Quello che comunque resta incomprensibile nel caso di farmaci salvavita è perchè nel corso di questi anni non si sia trovata già una soluzione per rendere immediatamente disponibile la preziosa sostanza almeno nei casi delle patologie più gravi.

http://blog.ilgiornale.it/

 

Il linfoma non è più un problema, la “giustizia” sì


Sette anni fa guarisce dal cancro, oggi i giudici decidono che deve restituire i soldi delle terapie: 41 mila 178 euro. Perchè  la sua malattia  ”non si poteva curare” come ha fatto lei e cioè con il metodo Di Bella.

Barbara Bartorelli, quarantenne bolognese, scopre undici anni fa di avere un linfoma di Hodgkin. Si affida alle cure tradizionali, affronta quattro cicli di chemioterapia ma, dopo pochi mesi, la malattia ritorna più aggressiva.

I medici le prospettano la soluzione del trapianto senza però garantirle la guarigione. La donna non vuole rischiare, non se la sente di “farsi ridurre a zero le difese immunitarie e di assumere grandi quantità di antibiotici”, decide di provare con il metodo Di Bella. Dopo pochi mesi migliora. E, piano piano, quei i benefici diventano stabili.

Per pagarsi la terapia, sui duemila euro al mese, chiede soldi ad amici e a parenti e c’è è anche chi, per racimolare la cifra, organizza per lei tornei di calcio.  Passano altri mesi e, d’accordo con gli avvocati, Lorenzo Tomassini e Luca Labanti,  Barbara fa causa alla Asl per ottenere il rimborso.

Due le pronunce a lei favorevoli, un decreto d’urgenza nel 2004 e una sentenza di merito nel 2006. I giudici constatano – grazie anche alle perizie di oncologici incaricati dai magistrati – che Barbara è guarita e che non ha un reddito tale da permetterle di pagarsi le cure. La Asl però impugna la decisione.  E sei anni dopo, ossia a fine agosto di quest’anno, arriva il verdetto della corte d’appello.

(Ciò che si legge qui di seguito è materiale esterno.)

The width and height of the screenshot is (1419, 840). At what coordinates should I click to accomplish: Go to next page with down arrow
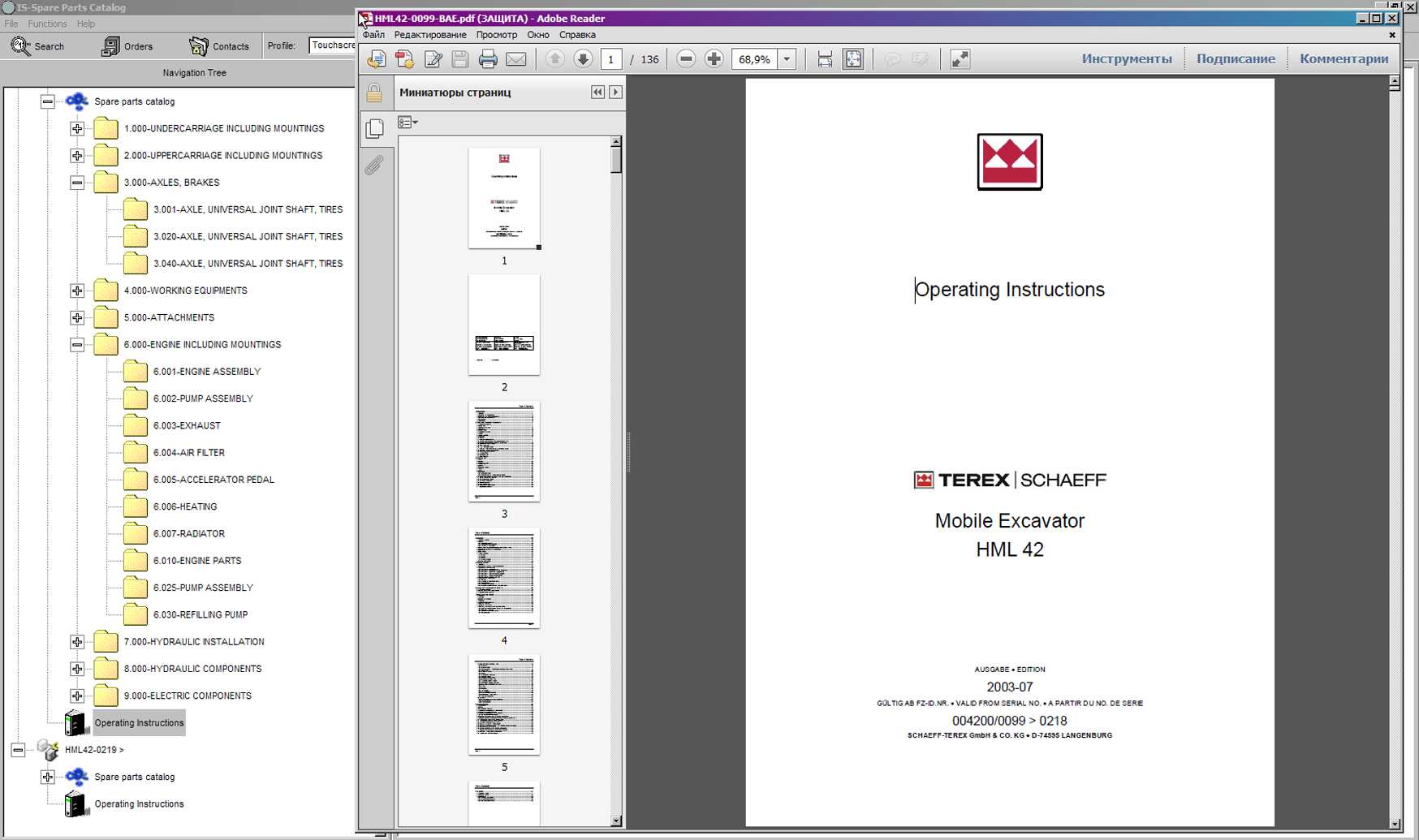pyautogui.click(x=583, y=59)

Barbara non avrebbe potuto fare quella cura,  perché, recita la sentenza ” una sperimentazione ministeriale stabilì che era inefficace”. Non solo. Poche righe più sotto si legge che ” la malattia di Barbara non era fra quelle oggetto di sperimentazione nel 1998″  ( infatti, non venne testato il suo linfoma, ma un altro, il non Hodgkin).

Non è finita. I tre magistrati, autori della sentenza d’appello, dichiarano che i loro colleghi non avrebbero dovuto affidarsi a esperti, a medici incaricati di esaminare le cartelle cliniche della paziente, visto che nel 1998 la sperimentazione ministeriale stabilì che la terapia Di Bella non era valida.

Testuale: ”All’autorità giudiziaria non compete di accertare, mediante l’ammissione di una consulenza tecnica di uffici, l’efficacia terapeutica del trattamento del prof Di Bella, in relazione alla patologia tumorale in coerenza con il principio dell’ordinamento secondo cui la legge ha attribuito ad appositi organi tecnici il potere di effettuare la sperimentazione…“.

L’avvocato Lorenzo Tomassini è stupefatto: “E’ assurdo, come si può stabilire per legge che è vietato indagare? Oserei dire: vietato guarire. Alla base del diritto civile c’è la possibilità di emettere provvedimenti d’urgenza per tutelare i casi limite. Lo stesso diritto civile prevede che si guardi all’obbiettività della situazione, la signora Bartorelli è guarita. Ha ottenuto un indubbio beneficio da quella terapia, invece non sappiamo quali risultati avrebbe avuto con un trapianto… com’è possibile che un giudice non si curi del fatto che un malato di tumore è guarito? Il diritto alla salute è sacro e inviolabile”.

E il diritto alla  libertà di cura? Barbara Bartorelli annuncia un prossimo ricorso alla Corte europea dei diritti dell’uomo:  ”Perchè dobbiamo accettare che lo Stato sia tutore della nostra salute? Perchè la commissione del farmaco deve decidere come si deve curare un malato ? Se le terapie non funzionano, il nostro Stato  – lo stesso che si interroga sull’opportunità del testamento biologico – ci lascia morire. E che colpa avrei io? Di  non aver accettato di andare all’altro mondo a 32 anni? Chiedo la libertà di rivolgermi al medico che scelgo e che sia lui a decidere cosa è meglio per me, non un prontuario stabilito da una azienda farmaceutica!”